The whole listing below should be duplicated exactly, with nothing left out.

◆ **SUPPLIED INFORMATION**:
+===+

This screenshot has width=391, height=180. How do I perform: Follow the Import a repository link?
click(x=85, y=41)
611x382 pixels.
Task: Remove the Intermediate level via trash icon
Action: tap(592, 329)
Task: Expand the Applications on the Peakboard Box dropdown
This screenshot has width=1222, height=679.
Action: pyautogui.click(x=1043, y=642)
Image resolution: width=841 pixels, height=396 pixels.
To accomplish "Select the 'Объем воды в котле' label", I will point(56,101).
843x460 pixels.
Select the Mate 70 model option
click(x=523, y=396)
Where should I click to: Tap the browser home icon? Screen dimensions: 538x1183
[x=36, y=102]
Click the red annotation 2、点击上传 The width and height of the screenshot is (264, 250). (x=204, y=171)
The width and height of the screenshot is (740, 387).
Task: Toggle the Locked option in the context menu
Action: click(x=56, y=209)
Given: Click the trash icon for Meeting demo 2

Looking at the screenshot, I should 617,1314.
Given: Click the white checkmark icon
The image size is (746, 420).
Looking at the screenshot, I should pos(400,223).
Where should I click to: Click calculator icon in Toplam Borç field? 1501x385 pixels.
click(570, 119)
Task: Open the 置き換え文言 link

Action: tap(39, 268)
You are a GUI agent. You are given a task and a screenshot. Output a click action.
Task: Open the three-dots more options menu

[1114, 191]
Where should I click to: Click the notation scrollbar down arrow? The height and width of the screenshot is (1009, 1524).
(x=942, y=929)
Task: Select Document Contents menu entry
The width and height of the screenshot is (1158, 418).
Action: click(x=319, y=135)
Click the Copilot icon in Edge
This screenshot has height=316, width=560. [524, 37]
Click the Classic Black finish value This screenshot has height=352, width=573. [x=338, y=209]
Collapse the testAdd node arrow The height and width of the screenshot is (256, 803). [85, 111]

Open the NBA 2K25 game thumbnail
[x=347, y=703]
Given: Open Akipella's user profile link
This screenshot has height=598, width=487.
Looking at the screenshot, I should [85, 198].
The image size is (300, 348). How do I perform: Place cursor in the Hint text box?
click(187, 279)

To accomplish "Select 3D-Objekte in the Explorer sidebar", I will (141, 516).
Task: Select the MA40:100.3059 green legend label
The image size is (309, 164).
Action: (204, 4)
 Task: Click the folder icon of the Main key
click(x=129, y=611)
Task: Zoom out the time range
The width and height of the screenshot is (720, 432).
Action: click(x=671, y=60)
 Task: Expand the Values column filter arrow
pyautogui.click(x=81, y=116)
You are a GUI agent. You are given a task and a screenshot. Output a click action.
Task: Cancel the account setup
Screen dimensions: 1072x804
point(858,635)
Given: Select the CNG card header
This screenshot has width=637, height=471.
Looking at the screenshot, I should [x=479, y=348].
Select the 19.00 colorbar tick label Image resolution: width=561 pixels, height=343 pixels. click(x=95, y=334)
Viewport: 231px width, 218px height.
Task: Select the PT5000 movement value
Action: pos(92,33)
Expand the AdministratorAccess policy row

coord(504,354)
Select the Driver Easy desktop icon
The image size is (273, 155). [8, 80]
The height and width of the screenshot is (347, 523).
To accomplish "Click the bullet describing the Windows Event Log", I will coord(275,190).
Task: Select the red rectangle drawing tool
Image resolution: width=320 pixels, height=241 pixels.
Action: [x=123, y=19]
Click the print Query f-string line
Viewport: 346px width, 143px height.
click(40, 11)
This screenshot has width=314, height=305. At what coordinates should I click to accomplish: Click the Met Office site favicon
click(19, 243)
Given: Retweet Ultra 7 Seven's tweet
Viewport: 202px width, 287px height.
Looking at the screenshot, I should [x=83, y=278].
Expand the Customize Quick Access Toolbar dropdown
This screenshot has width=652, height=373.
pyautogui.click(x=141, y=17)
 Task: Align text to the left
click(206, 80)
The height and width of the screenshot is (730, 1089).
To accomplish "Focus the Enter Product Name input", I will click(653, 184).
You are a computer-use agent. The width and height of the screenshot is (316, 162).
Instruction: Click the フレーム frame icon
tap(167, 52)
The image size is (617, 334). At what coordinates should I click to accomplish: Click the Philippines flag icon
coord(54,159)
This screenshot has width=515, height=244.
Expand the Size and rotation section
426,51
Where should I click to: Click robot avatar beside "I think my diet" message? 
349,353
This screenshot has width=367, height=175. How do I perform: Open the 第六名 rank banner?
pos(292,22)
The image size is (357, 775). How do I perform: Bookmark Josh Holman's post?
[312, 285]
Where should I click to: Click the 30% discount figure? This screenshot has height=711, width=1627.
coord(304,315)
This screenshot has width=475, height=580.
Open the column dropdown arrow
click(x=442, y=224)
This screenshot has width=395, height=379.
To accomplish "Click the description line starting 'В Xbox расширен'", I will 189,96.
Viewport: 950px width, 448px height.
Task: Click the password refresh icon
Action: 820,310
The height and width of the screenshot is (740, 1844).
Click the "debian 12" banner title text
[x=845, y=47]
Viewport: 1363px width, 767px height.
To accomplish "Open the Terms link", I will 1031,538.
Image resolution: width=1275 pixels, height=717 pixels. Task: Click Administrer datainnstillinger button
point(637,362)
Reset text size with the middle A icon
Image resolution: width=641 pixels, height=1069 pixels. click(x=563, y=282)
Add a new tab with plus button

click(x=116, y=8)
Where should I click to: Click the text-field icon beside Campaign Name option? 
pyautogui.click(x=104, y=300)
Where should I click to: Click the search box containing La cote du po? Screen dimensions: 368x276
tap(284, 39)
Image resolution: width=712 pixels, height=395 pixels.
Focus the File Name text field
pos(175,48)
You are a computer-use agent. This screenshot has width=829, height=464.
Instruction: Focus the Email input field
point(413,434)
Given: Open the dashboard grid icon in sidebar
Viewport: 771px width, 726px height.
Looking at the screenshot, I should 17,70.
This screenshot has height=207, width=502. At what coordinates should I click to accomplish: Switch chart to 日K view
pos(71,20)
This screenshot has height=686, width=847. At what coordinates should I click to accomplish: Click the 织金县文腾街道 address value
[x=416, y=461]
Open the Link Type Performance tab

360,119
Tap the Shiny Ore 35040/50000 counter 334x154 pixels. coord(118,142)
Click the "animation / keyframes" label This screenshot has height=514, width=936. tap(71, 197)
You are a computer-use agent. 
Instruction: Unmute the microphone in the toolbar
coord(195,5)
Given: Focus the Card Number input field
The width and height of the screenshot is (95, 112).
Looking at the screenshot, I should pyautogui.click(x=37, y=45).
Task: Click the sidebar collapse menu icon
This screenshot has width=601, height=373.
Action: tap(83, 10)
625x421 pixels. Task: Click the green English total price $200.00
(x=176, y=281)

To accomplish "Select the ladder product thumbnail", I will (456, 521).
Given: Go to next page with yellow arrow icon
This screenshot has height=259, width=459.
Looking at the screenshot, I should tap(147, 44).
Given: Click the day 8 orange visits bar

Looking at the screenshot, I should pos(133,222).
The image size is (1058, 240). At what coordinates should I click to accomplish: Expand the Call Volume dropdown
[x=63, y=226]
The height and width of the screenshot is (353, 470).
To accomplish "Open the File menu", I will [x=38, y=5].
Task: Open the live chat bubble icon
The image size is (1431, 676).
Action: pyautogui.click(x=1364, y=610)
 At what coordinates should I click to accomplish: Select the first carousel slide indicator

+===+

◆ **EXERCISE RESULT**:
This screenshot has width=391, height=180. How do I perform: Follow the Import a repository link?
click(x=85, y=41)
611x382 pixels.
Task: Remove the Intermediate level via trash icon
Action: tap(592, 329)
Task: Expand the Applications on the Peakboard Box dropdown
This screenshot has width=1222, height=679.
Action: pyautogui.click(x=1043, y=642)
Image resolution: width=841 pixels, height=396 pixels.
To accomplish "Select the 'Объем воды в котле' label", I will point(56,101).
843x460 pixels.
Select the Mate 70 model option
click(x=523, y=396)
Where should I click to: Tap the browser home icon? Screen dimensions: 538x1183
[x=36, y=102]
Click the red annotation 2、点击上传 The width and height of the screenshot is (264, 250). (x=204, y=171)
The width and height of the screenshot is (740, 387).
Task: Toggle the Locked option in the context menu
Action: click(x=56, y=209)
Given: Click the trash icon for Meeting demo 2

Looking at the screenshot, I should 617,1314.
Given: Click the white checkmark icon
The image size is (746, 420).
Looking at the screenshot, I should pos(400,223).
Where should I click to: Click calculator icon in Toplam Borç field? 1501x385 pixels.
click(570, 119)
Task: Open the 置き換え文言 link

Action: tap(39, 268)
You are a GUI agent. You are given a task and a screenshot. Output a click action.
Task: Open the three-dots more options menu

[1114, 191]
Where should I click to: Click the notation scrollbar down arrow? The height and width of the screenshot is (1009, 1524).
(x=942, y=929)
Task: Select Document Contents menu entry
The width and height of the screenshot is (1158, 418).
Action: click(x=319, y=135)
Click the Copilot icon in Edge
This screenshot has height=316, width=560. [524, 37]
Click the Classic Black finish value This screenshot has height=352, width=573. [x=338, y=209]
Collapse the testAdd node arrow The height and width of the screenshot is (256, 803). [85, 111]

Open the NBA 2K25 game thumbnail
[x=347, y=703]
Given: Open Akipella's user profile link
This screenshot has height=598, width=487.
Looking at the screenshot, I should [85, 198].
The image size is (300, 348). How do I perform: Place cursor in the Hint text box?
click(187, 279)

To accomplish "Select 3D-Objekte in the Explorer sidebar", I will (141, 516).
Task: Select the MA40:100.3059 green legend label
The image size is (309, 164).
Action: (204, 4)
 Task: Click the folder icon of the Main key
click(x=129, y=611)
Task: Zoom out the time range
The width and height of the screenshot is (720, 432).
Action: click(x=671, y=60)
 Task: Expand the Values column filter arrow
pyautogui.click(x=81, y=116)
You are a GUI agent. You are given a task and a screenshot. Output a click action.
Task: Cancel the account setup
Screen dimensions: 1072x804
point(858,635)
Given: Select the CNG card header
This screenshot has width=637, height=471.
Looking at the screenshot, I should [x=479, y=348].
Select the 19.00 colorbar tick label Image resolution: width=561 pixels, height=343 pixels. click(x=95, y=334)
Viewport: 231px width, 218px height.
Task: Select the PT5000 movement value
Action: pos(92,33)
Expand the AdministratorAccess policy row

coord(504,354)
Select the Driver Easy desktop icon
The image size is (273, 155). [8, 80]
The height and width of the screenshot is (347, 523).
To accomplish "Click the bullet describing the Windows Event Log", I will coord(275,190).
Task: Select the red rectangle drawing tool
Image resolution: width=320 pixels, height=241 pixels.
Action: [x=123, y=19]
Click the print Query f-string line
Viewport: 346px width, 143px height.
click(40, 11)
This screenshot has width=314, height=305. At what coordinates should I click to accomplish: Click the Met Office site favicon
click(19, 243)
Given: Retweet Ultra 7 Seven's tweet
Viewport: 202px width, 287px height.
Looking at the screenshot, I should [x=83, y=278].
Expand the Customize Quick Access Toolbar dropdown
This screenshot has width=652, height=373.
pyautogui.click(x=141, y=17)
 Task: Align text to the left
click(206, 80)
The height and width of the screenshot is (730, 1089).
To accomplish "Focus the Enter Product Name input", I will click(653, 184).
You are a computer-use agent. The width and height of the screenshot is (316, 162).
Instruction: Click the フレーム frame icon
tap(167, 52)
The image size is (617, 334). At what coordinates should I click to accomplish: Click the Philippines flag icon
coord(54,159)
This screenshot has width=515, height=244.
Expand the Size and rotation section
426,51
Where should I click to: Click robot avatar beside "I think my diet" message? 
349,353
This screenshot has width=367, height=175. How do I perform: Open the 第六名 rank banner?
pos(292,22)
The image size is (357, 775). How do I perform: Bookmark Josh Holman's post?
[312, 285]
Where should I click to: Click the 30% discount figure? This screenshot has height=711, width=1627.
coord(304,315)
This screenshot has width=475, height=580.
Open the column dropdown arrow
click(x=442, y=224)
This screenshot has width=395, height=379.
To accomplish "Click the description line starting 'В Xbox расширен'", I will 189,96.
Viewport: 950px width, 448px height.
Task: Click the password refresh icon
Action: 820,310
The height and width of the screenshot is (740, 1844).
Click the "debian 12" banner title text
[x=845, y=47]
Viewport: 1363px width, 767px height.
To accomplish "Open the Terms link", I will 1031,538.
Image resolution: width=1275 pixels, height=717 pixels. Task: Click Administrer datainnstillinger button
point(637,362)
Reset text size with the middle A icon
Image resolution: width=641 pixels, height=1069 pixels. click(x=563, y=282)
Add a new tab with plus button

click(x=116, y=8)
Where should I click to: Click the text-field icon beside Campaign Name option? 
pyautogui.click(x=104, y=300)
Where should I click to: Click the search box containing La cote du po? Screen dimensions: 368x276
tap(284, 39)
Image resolution: width=712 pixels, height=395 pixels.
Focus the File Name text field
pos(175,48)
You are a computer-use agent. This screenshot has width=829, height=464.
Instruction: Focus the Email input field
point(413,434)
Given: Open the dashboard grid icon in sidebar
Viewport: 771px width, 726px height.
Looking at the screenshot, I should 17,70.
This screenshot has height=207, width=502. At what coordinates should I click to accomplish: Switch chart to 日K view
pos(71,20)
This screenshot has height=686, width=847. At what coordinates should I click to accomplish: Click the 织金县文腾街道 address value
[x=416, y=461]
Open the Link Type Performance tab

360,119
Tap the Shiny Ore 35040/50000 counter 334x154 pixels. coord(118,142)
Click the "animation / keyframes" label This screenshot has height=514, width=936. tap(71, 197)
You are a computer-use agent. 
Instruction: Unmute the microphone in the toolbar
coord(195,5)
Given: Focus the Card Number input field
The width and height of the screenshot is (95, 112).
Looking at the screenshot, I should pyautogui.click(x=37, y=45).
Task: Click the sidebar collapse menu icon
This screenshot has width=601, height=373.
Action: tap(83, 10)
625x421 pixels. Task: Click the green English total price $200.00
(x=176, y=281)

To accomplish "Select the ladder product thumbnail", I will (456, 521).
Given: Go to next page with yellow arrow icon
This screenshot has height=259, width=459.
Looking at the screenshot, I should tap(147, 44).
Given: Click the day 8 orange visits bar

Looking at the screenshot, I should pos(133,222).
The image size is (1058, 240). At what coordinates should I click to accomplish: Expand the Call Volume dropdown
[x=63, y=226]
The height and width of the screenshot is (353, 470).
To accomplish "Open the File menu", I will [x=38, y=5].
Task: Open the live chat bubble icon
The image size is (1431, 676).
Action: pyautogui.click(x=1364, y=610)
 At what coordinates should I click to accomplish: Select the first carousel slide indicator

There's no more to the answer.